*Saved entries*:
_ _ _

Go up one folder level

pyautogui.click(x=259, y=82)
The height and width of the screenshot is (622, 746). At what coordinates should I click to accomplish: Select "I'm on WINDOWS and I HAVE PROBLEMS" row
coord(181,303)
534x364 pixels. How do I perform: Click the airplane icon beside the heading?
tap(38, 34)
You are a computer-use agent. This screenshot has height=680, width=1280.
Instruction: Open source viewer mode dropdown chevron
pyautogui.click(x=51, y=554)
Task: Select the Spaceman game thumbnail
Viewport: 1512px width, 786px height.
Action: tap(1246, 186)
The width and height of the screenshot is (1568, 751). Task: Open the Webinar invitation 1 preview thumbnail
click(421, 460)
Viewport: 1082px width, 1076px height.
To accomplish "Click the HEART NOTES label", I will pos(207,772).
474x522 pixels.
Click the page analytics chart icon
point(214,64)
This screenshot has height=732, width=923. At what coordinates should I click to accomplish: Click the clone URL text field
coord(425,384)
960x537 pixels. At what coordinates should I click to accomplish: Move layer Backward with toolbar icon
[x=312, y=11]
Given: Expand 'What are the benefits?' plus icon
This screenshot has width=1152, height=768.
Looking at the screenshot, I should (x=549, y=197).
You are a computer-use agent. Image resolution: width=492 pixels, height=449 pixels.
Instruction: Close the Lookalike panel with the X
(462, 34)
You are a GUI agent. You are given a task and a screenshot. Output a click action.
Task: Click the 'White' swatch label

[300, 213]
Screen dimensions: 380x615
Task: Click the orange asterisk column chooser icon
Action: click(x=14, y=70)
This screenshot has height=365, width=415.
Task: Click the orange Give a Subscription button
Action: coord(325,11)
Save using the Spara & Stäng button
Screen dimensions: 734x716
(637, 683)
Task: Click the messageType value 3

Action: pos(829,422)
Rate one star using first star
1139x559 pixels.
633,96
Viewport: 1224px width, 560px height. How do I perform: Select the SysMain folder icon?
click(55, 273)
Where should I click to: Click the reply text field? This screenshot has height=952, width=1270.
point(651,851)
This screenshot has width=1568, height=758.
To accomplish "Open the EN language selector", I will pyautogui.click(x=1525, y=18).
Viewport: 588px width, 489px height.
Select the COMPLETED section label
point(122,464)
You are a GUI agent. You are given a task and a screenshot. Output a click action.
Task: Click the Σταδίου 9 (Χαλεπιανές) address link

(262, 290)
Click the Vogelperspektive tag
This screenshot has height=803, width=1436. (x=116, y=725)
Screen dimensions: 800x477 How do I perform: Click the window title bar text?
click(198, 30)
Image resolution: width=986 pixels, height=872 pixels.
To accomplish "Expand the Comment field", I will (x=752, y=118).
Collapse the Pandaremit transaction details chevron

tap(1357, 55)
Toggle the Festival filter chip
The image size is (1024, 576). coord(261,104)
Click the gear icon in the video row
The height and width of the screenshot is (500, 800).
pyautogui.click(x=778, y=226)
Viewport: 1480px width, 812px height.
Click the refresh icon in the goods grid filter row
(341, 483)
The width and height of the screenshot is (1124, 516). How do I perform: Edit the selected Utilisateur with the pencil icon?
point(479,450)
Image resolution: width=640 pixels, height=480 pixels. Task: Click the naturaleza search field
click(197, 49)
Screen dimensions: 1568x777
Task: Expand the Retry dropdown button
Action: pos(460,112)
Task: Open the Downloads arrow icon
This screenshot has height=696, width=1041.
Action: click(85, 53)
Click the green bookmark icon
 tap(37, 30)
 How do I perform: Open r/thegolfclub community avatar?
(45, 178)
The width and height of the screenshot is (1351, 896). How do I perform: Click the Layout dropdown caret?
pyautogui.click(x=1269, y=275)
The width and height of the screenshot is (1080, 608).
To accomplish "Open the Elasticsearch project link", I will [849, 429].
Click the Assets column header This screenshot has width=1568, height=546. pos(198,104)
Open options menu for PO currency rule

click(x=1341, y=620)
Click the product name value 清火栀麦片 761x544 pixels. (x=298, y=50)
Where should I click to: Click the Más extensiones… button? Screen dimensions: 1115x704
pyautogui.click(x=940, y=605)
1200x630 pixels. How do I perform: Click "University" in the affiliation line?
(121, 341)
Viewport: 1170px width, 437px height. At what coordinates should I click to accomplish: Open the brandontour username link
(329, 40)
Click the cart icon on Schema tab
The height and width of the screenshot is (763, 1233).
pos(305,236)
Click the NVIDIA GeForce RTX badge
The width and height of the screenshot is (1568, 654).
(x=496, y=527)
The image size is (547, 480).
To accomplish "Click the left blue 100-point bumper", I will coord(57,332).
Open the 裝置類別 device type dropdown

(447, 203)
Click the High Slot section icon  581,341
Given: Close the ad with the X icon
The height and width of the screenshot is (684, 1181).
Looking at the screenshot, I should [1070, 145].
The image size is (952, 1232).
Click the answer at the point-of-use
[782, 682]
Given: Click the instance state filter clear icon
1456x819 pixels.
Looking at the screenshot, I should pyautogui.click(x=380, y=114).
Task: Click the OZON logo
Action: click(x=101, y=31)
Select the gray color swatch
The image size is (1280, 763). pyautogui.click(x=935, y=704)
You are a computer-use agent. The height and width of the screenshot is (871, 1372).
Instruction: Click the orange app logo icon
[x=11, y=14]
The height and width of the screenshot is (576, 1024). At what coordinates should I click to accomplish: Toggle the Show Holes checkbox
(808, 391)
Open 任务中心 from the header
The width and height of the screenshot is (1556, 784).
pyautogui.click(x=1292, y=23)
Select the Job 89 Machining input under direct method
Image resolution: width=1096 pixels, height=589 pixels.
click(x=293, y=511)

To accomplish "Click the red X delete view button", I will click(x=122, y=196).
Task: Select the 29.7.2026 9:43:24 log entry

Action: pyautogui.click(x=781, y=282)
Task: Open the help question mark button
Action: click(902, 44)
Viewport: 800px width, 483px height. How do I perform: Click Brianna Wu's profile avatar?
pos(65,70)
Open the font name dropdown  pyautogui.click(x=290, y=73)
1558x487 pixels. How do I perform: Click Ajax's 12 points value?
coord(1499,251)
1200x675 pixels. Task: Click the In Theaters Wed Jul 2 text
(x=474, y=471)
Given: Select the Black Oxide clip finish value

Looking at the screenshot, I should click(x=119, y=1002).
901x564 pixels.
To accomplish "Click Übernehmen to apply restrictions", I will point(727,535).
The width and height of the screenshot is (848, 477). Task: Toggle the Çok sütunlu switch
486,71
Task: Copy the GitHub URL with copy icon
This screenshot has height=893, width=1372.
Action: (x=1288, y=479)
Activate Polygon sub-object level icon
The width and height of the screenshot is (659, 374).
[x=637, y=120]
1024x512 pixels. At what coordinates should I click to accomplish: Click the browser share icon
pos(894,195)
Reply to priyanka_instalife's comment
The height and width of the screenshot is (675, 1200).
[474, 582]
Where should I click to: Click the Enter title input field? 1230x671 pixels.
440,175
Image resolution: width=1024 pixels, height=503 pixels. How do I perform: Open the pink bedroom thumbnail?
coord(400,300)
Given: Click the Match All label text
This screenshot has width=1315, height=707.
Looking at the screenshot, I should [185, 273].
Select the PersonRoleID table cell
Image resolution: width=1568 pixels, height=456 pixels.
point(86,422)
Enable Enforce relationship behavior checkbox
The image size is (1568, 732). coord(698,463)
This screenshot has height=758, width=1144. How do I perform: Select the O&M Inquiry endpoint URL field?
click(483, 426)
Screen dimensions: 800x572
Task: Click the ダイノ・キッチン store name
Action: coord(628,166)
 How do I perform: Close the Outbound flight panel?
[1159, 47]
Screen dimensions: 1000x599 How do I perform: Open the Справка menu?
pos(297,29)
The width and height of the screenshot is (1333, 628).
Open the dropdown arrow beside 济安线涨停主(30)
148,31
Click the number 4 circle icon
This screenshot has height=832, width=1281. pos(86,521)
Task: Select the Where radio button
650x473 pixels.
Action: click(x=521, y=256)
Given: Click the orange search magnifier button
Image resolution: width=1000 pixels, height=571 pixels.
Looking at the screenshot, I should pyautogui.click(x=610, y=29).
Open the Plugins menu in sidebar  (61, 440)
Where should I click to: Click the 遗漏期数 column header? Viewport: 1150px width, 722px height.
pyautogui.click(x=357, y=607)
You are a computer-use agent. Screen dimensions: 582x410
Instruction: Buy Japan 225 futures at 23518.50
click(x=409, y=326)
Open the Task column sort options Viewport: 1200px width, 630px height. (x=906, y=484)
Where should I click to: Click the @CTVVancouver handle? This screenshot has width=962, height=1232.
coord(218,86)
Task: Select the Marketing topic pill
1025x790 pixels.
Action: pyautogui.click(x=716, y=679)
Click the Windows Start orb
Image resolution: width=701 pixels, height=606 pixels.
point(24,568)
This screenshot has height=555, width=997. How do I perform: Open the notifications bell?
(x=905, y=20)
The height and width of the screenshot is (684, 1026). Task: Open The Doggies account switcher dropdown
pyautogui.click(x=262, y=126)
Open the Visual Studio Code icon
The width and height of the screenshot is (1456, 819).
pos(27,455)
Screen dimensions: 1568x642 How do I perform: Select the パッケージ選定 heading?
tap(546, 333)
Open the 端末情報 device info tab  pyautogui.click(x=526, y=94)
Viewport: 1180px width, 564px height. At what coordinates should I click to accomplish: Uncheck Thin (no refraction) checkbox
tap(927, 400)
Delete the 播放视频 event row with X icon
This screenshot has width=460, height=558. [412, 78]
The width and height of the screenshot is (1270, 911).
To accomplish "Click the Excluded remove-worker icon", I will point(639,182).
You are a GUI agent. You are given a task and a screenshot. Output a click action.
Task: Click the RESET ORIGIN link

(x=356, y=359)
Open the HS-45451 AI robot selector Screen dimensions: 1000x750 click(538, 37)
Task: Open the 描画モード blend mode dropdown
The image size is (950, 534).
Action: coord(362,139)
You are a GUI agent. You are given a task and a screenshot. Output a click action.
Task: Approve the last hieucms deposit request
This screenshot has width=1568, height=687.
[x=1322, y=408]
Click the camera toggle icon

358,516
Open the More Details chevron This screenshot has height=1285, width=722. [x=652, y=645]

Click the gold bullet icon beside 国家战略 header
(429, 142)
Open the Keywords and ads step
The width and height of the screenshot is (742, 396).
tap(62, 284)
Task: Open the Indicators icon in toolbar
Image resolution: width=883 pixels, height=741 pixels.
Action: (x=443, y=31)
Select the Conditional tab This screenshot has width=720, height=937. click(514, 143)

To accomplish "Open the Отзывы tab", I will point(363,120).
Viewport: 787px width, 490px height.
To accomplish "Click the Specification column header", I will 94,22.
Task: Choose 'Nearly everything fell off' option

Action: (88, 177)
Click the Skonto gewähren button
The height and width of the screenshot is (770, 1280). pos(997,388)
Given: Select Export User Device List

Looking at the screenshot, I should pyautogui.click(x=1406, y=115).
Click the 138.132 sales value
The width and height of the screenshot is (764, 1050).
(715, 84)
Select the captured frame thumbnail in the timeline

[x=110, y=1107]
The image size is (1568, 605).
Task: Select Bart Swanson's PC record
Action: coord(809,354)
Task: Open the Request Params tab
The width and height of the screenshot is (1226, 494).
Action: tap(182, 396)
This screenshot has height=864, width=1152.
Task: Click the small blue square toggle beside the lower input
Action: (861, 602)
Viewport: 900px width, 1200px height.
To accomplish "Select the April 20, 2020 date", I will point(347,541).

_ _ _

*WORK REQUEST*: Nothing but the lines from the beginning of the records through the line with "You are a computer-use agent. This" should appear, each printed exactly.

*WRITTEN ANSWER*:
Go up one folder level

pyautogui.click(x=259, y=82)
The height and width of the screenshot is (622, 746). At what coordinates should I click to accomplish: Select "I'm on WINDOWS and I HAVE PROBLEMS" row
coord(181,303)
534x364 pixels. How do I perform: Click the airplane icon beside the heading?
tap(38, 34)
You are a computer-use agent. This screenshot has height=680, width=1280.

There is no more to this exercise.